Data excerpts.
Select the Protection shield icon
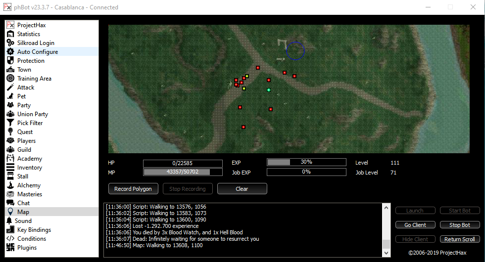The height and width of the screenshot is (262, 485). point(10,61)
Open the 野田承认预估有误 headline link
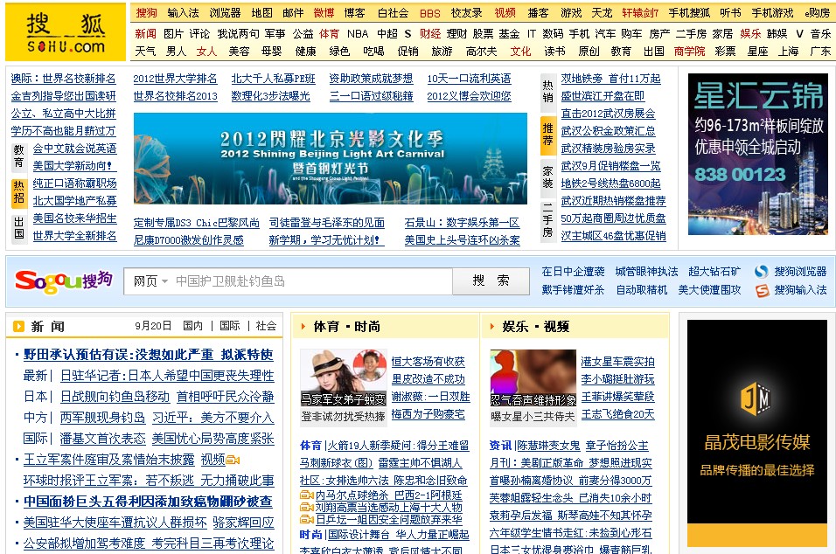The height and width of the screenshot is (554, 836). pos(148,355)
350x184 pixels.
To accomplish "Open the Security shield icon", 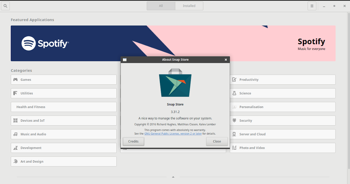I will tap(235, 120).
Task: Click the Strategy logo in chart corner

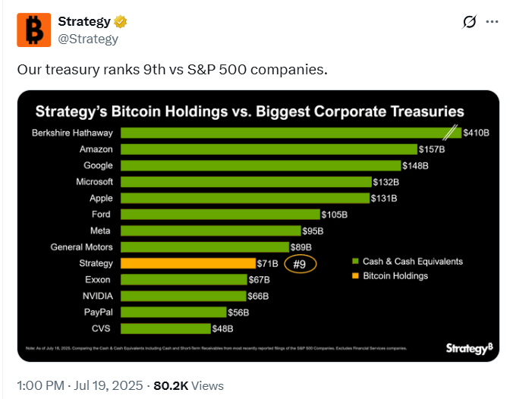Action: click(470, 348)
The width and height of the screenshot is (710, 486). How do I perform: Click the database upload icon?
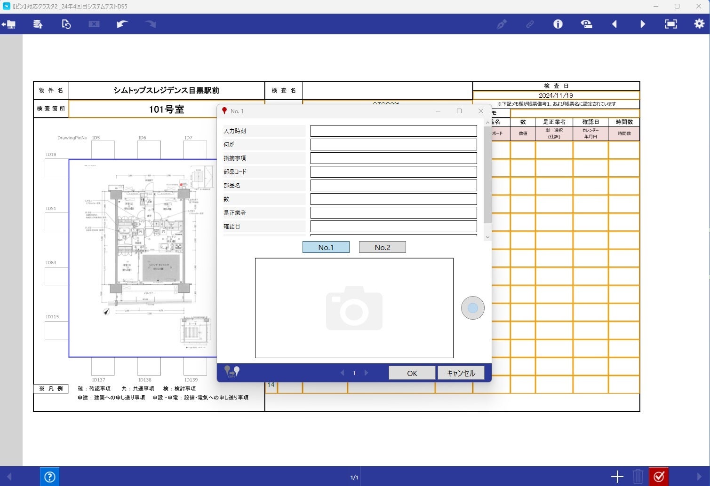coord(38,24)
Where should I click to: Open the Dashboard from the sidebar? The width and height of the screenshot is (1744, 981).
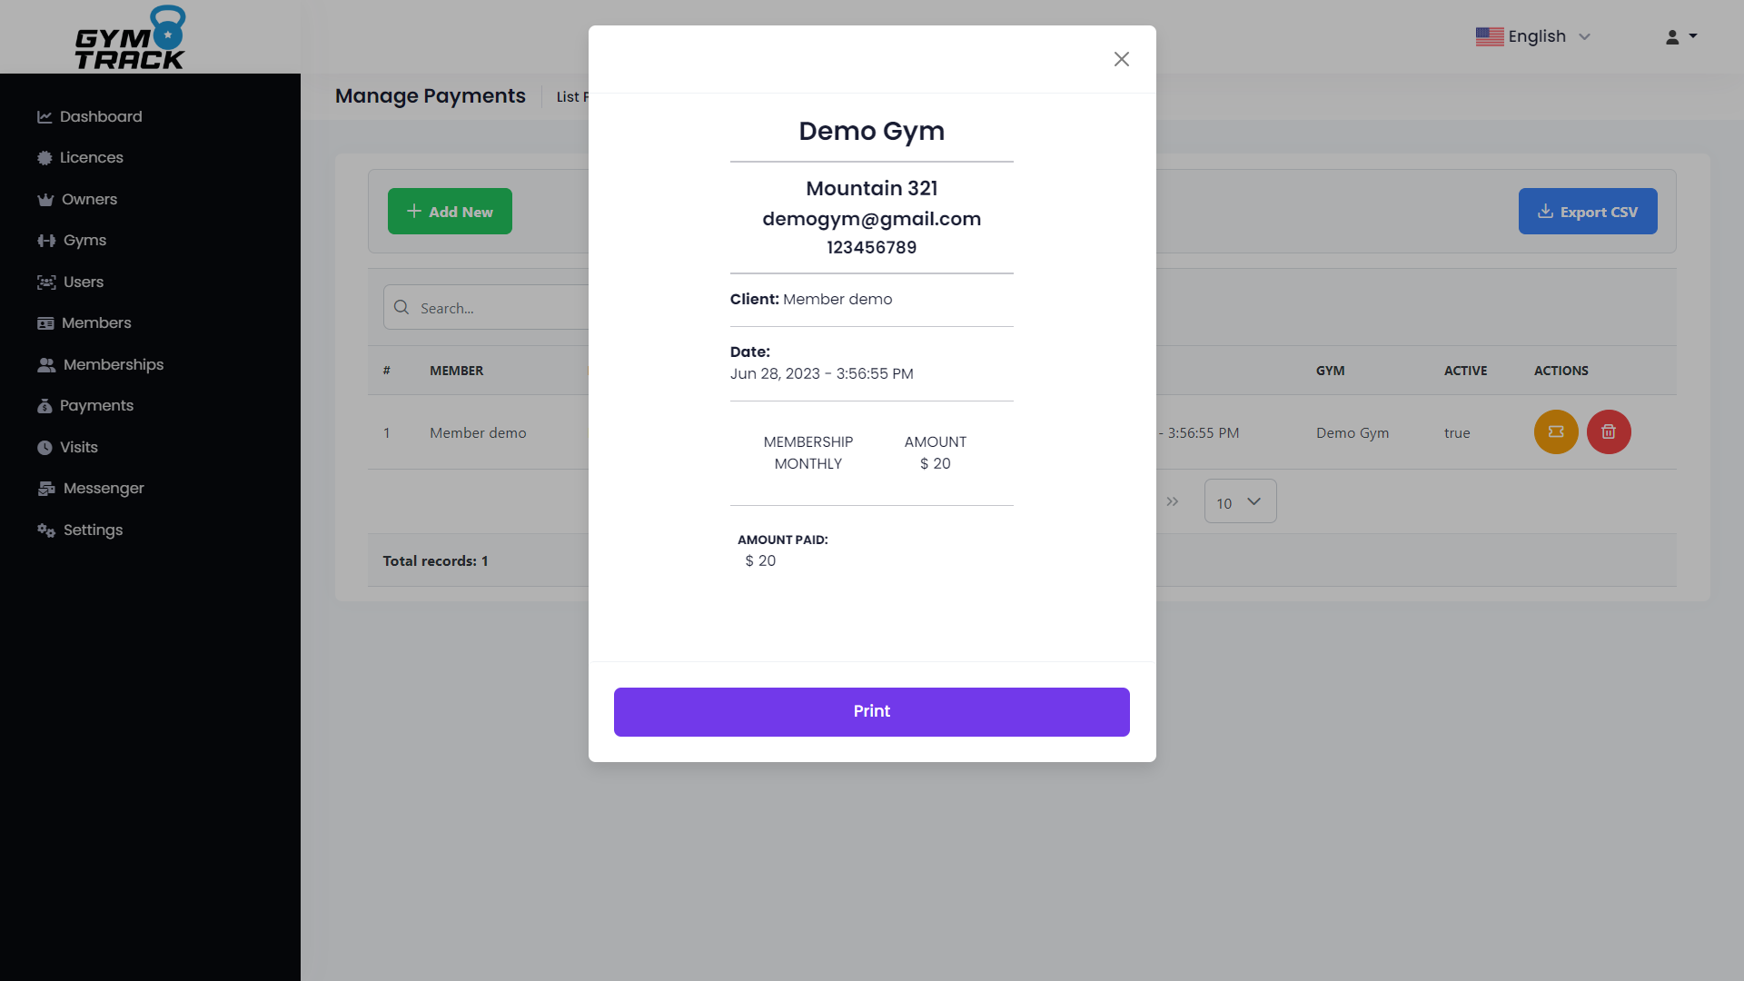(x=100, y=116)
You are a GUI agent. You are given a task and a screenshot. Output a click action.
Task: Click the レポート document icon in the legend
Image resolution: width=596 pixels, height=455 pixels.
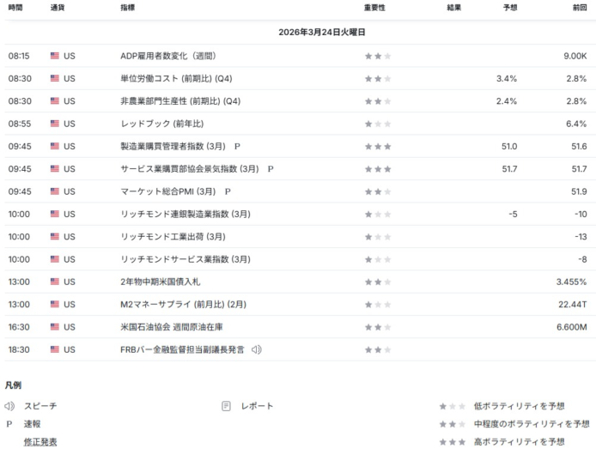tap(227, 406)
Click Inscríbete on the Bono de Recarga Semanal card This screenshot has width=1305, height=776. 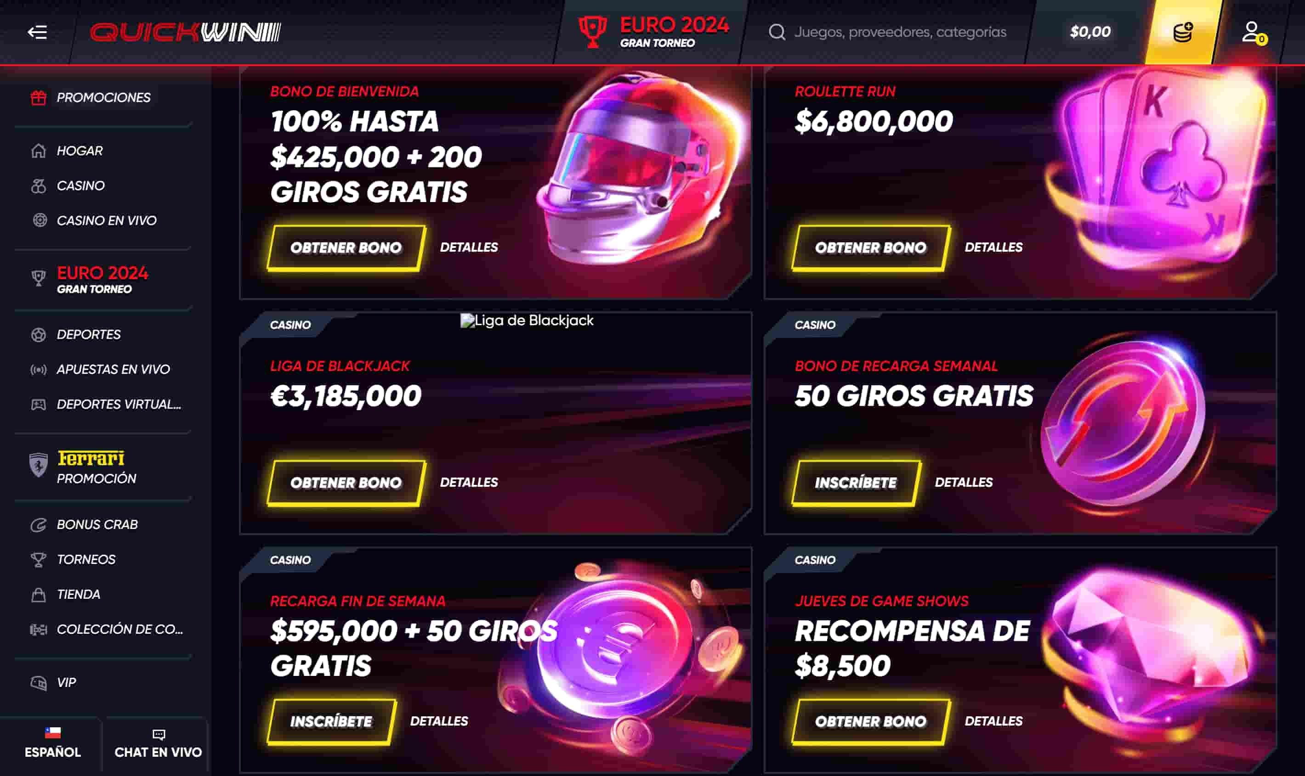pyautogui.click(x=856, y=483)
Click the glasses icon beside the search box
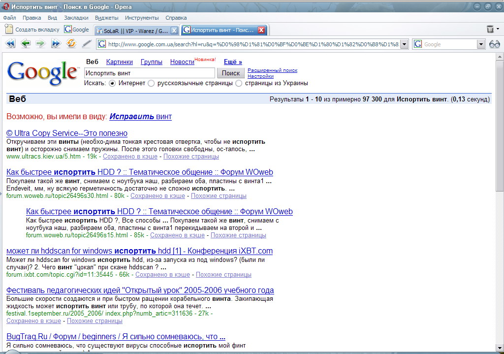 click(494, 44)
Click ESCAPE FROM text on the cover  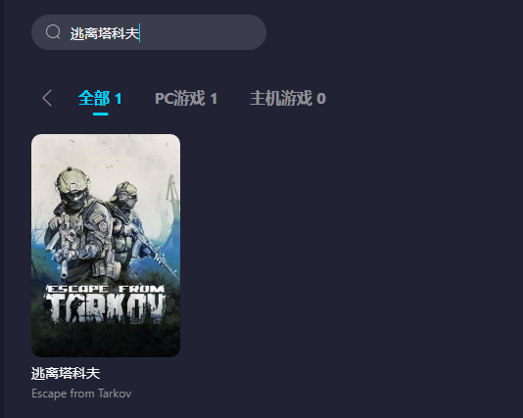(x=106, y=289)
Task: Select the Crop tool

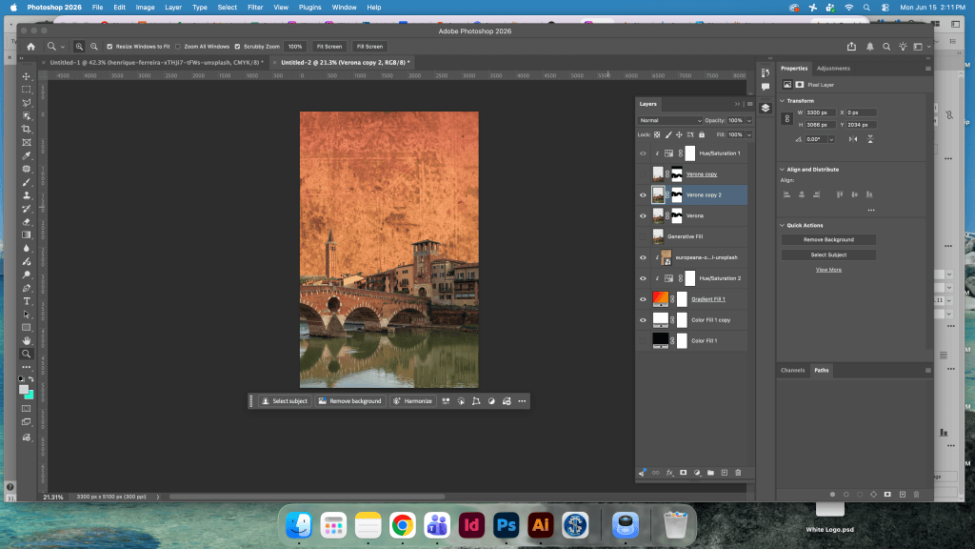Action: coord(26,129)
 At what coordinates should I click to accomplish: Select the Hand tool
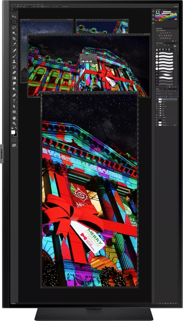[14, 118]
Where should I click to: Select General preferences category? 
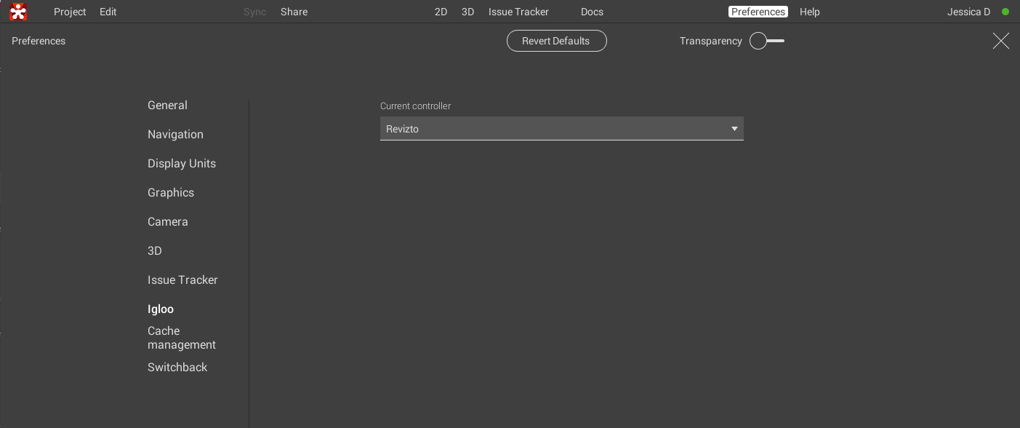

Your goal. From the first line of the material down to the line containing "350x184 pixels.", inclusive, return each line exactly, skipping any picture.

The answer.
Select the Protection shield icon
The height and width of the screenshot is (262, 485). point(10,61)
Open the 野田承认预估有误 headline link
The height and width of the screenshot is (554, 836). pos(148,355)
350x184 pixels.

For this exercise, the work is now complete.